Tüm taraflara, BM Genel Kurulu tarafından kabul edilen ilgili kararlarla uyumlu olarak, UNRWA’nın yetkisini yerine getirmesi için tam uyum içinde hareket etme çağrısı yapılan kararda, İsrail’den Ajans’ın operasyonlarına Gazze Şeridi ve Batı Şeria’da, özellikle Doğu Kudüs’te, engelsiz bir şekilde devam etmesi için herhangi bir engel ya da kısıtlama getirmemesi talep edildi.
Kararda, UNRWA’nın görevlerinin ya da operasyonlarının kesilmesine yönelik her türlü girişim güçlü bir şekilde kınanırken Ajans’ın çalışmalarının kesilmesinin, milyonlarca Filistinli mülteci için ağır insani sonuçlar doğuracağı ve bölgeyi olumsuz etkileyebileceği uyarısı yapıldı.
“UNRWA’nın kayıpları ve zararları tazmin edilmeli”
İşgal altındaki Filistin topraklarında UNRWA’nın yaşadığı kayıplar ve zararlar için uluslararası hukuka uygun tazminat gerekliliği bulunduğu vurgulanan kararda, Genel Sekreter’den bu konuda gerekli değerlendirmelerin yapılması istendi.
Kararda, bağışçılar ve ev sahibi ülkelerin Ajans’ın eşi görülmemiş mali krizine karşı gösterdiği çabalar takdir edilirken, Ajans’ın mali ve operasyonel krizlerini aşmak için acil çözüm çağrısı yapıldı.

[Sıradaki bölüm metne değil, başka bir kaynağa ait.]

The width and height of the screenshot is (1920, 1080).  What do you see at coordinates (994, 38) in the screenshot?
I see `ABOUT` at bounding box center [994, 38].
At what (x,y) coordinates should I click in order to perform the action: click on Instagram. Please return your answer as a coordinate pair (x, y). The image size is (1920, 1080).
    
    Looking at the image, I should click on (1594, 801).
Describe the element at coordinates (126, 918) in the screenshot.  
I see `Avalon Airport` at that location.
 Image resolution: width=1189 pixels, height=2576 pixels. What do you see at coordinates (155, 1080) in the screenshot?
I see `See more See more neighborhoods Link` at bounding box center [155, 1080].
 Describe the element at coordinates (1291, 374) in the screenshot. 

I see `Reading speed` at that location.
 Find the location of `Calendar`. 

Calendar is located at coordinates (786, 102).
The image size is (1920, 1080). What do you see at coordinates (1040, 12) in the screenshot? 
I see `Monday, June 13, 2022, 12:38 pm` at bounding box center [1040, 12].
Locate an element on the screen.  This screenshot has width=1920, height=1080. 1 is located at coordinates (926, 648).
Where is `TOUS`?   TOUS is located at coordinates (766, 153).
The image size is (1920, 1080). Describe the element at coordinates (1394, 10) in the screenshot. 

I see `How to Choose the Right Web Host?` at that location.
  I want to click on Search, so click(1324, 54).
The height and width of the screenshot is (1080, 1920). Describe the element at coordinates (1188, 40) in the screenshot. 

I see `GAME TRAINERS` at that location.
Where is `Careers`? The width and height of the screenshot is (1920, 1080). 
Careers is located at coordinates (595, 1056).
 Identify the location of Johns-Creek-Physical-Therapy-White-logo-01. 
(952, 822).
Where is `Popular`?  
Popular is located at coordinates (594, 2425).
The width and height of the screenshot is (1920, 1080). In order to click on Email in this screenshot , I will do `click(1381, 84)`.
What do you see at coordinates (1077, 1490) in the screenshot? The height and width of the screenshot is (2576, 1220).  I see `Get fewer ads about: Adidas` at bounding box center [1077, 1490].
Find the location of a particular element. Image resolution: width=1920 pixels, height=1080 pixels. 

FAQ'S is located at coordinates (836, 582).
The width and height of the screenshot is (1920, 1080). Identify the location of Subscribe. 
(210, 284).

Üye ülkeler ile organizasyonlara UNRWA’ya gönüllü katkı sağlama, finansman anlaşmalarını destekleme ve katkılarını artırma çağrısı yapılan kararda, “UNRWA’nın, 75 yıl boyunca Filistinli mültecilerin yardımına sunduğu desteğin, bölgesel istikrara katkılarının önemine dikkati çeker, Ajansın bu süreçteki yerinin doldurulamayacağı vurgularız. Ayrıca, UNRWA’nın tüm faaliyet alanlarında etkin bir şekilde görevini yerine getirebilmesi için tüm devletlerin ve BM organlarının işbirliği yürütmesi gerekmektedir.” ifadesi kullanıldı.